2)        Penggunaan media harus didasarkan pada tujuan pembelajaran yang hendak dicapai. Dengan demikian, pemanfaatan media harus menjadi bagian integral dari penyajian pelajaran.
3)        Penggunaan media harus mempertimbangkan kecocokan ciri media dengan karakteristik materi pelajaran yang disajikan.
4)        Penggunaan media harus disesuaikan dengan bentuk kegiatan pembelajaran yang akan dilaksanakan.

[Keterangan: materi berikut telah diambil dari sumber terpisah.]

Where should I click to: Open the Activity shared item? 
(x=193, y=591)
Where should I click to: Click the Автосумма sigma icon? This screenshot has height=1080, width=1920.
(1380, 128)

5)        Penggunaan media harus disertai persiapan yang cukup seperti melihat lagi media yang akan dipakai, mempersiapkan berbagai peralatan yang dibutuhkan di ruang kelas sebelum pelajaran dimulai dan sebelum peserta masuk. Dengan cara ini pemanfaatan media diharapkan tidak akan mengganggu kelancaran proses pembelajaran dan mengurangi waktu.
6)        Pembelajaran perlu disiapkan sebelum media digunakan agar mereka dapat mengarahkan perhatian pada hal-hal yang penting selama penyajian dengan media berlangsung.
7)        Penggunaan media harus diusahakan agar senantiasa melibatkan partisipasi aktif peserta.

e.       Utilize Materials (Menggunakan Materi-materi)
Gayle Mindes (2006: 105) berpendapat bahwa The classroom may contain materials passed from one group of children to another, for example, our book on the trip to the fire station. This book then becomes a part of the cultural history of children and a resource for the class. Menurut Gayle Mindes, buku bisa menjadi salah satu materi/bahan ajar yang dapat digunakan pada proses pembelajaran.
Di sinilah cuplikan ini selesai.